START Raw data
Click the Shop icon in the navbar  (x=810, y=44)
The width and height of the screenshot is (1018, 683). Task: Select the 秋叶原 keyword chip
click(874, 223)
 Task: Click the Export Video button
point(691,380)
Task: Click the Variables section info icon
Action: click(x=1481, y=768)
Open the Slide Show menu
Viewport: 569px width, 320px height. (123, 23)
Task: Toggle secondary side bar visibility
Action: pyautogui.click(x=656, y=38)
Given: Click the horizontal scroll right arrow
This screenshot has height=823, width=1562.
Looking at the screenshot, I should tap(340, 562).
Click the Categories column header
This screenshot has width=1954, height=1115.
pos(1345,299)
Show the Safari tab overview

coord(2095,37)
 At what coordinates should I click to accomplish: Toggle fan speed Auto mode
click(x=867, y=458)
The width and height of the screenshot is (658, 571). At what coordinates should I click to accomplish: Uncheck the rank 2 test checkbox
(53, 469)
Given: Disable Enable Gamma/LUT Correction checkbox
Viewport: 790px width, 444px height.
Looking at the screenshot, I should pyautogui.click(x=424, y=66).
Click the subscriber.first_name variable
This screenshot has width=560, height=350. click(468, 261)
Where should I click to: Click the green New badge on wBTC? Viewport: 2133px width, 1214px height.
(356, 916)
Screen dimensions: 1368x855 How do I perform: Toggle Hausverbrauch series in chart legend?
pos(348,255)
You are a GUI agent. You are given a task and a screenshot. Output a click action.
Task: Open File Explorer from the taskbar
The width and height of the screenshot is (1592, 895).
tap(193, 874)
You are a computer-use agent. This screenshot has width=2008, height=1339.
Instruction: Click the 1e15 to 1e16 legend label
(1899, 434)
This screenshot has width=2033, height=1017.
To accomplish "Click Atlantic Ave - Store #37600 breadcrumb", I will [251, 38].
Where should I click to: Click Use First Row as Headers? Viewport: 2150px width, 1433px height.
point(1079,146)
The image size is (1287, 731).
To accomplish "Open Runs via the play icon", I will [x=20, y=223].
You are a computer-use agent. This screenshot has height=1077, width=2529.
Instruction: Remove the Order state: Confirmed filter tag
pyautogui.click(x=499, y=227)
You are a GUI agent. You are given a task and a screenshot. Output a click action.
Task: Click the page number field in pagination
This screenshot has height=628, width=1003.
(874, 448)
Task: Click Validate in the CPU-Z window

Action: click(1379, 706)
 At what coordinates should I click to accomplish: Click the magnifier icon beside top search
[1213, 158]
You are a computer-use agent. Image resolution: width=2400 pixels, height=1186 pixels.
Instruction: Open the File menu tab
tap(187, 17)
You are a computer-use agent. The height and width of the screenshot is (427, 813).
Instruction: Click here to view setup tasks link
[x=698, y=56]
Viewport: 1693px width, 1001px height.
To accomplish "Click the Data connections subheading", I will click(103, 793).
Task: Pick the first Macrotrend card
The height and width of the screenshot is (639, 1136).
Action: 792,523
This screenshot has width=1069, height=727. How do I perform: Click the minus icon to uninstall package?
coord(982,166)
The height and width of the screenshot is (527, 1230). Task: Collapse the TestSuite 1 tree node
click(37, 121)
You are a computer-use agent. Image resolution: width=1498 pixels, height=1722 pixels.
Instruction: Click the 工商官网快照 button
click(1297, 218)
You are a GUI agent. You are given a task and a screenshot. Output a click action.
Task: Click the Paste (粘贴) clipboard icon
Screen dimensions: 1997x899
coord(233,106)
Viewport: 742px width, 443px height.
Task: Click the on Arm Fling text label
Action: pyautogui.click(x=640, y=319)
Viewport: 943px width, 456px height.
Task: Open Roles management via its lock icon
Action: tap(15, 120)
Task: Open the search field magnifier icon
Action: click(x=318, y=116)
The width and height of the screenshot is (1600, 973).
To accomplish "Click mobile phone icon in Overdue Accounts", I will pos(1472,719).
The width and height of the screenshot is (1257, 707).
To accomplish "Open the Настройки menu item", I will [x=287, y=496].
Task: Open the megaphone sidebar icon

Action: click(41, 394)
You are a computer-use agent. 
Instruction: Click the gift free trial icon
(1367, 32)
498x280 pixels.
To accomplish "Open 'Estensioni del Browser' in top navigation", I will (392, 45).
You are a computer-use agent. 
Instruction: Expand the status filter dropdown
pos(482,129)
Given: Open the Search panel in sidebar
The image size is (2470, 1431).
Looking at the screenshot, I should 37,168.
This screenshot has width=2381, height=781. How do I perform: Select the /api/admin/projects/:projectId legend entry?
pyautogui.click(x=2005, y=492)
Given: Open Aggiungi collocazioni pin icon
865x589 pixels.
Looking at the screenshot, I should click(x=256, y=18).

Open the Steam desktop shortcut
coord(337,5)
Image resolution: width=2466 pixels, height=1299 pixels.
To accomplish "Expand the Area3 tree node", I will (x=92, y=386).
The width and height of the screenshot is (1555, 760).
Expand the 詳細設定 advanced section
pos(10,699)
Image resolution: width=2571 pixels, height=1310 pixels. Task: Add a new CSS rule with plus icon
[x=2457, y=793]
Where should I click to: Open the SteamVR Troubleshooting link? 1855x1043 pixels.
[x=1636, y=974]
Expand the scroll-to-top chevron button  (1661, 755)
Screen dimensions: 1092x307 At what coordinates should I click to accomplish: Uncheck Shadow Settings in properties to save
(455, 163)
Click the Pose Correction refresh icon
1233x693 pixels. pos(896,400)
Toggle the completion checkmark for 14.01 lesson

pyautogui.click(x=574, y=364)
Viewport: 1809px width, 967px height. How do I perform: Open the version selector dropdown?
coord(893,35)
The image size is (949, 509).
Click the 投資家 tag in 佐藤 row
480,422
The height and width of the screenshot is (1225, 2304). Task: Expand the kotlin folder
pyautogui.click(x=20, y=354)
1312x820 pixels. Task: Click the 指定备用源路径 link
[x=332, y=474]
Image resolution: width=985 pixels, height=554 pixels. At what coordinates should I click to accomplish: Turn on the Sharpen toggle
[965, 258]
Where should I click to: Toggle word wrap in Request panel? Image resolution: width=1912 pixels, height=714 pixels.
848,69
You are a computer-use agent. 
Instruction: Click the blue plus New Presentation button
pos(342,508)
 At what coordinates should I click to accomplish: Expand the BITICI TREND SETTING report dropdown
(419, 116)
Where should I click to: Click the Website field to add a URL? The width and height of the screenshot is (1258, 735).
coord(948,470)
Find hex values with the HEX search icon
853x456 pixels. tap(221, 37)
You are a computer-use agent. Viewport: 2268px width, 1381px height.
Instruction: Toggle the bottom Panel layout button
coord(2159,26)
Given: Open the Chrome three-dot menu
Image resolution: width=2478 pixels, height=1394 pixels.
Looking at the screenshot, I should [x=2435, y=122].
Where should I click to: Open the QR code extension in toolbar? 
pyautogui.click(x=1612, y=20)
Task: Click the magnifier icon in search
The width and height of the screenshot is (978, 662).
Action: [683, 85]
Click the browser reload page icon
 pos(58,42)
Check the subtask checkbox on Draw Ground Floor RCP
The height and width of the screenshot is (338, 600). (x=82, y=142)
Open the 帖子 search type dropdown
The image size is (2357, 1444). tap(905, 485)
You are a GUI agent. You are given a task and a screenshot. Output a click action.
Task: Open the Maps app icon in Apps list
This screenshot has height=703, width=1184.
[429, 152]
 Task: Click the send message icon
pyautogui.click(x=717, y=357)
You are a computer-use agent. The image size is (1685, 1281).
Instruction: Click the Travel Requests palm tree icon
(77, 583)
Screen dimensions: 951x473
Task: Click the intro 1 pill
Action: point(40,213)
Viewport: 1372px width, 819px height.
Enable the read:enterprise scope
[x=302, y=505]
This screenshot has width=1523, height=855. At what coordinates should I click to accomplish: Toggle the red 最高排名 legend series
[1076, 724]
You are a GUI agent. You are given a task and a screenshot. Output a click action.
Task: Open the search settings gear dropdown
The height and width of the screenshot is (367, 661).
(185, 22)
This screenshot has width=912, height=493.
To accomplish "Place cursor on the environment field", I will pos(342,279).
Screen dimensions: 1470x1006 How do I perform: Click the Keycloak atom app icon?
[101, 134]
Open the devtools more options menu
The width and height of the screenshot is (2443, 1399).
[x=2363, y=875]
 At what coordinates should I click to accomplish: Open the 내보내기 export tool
END Raw data
▸ The task
Only the lines above starting with the one with "This screenshot has width=1069, height=727." and going through the one with "You are a computer-use agent. Image resolution: width=1498" are to be copied, word for word and with both ends kept.

▸ Solution
This screenshot has width=1069, height=727. How do I perform: Click the minus icon to uninstall package?
coord(982,166)
The height and width of the screenshot is (527, 1230). Task: Collapse the TestSuite 1 tree node
click(37, 121)
You are a computer-use agent. Image resolution: width=1498 pixels, height=1722 pixels.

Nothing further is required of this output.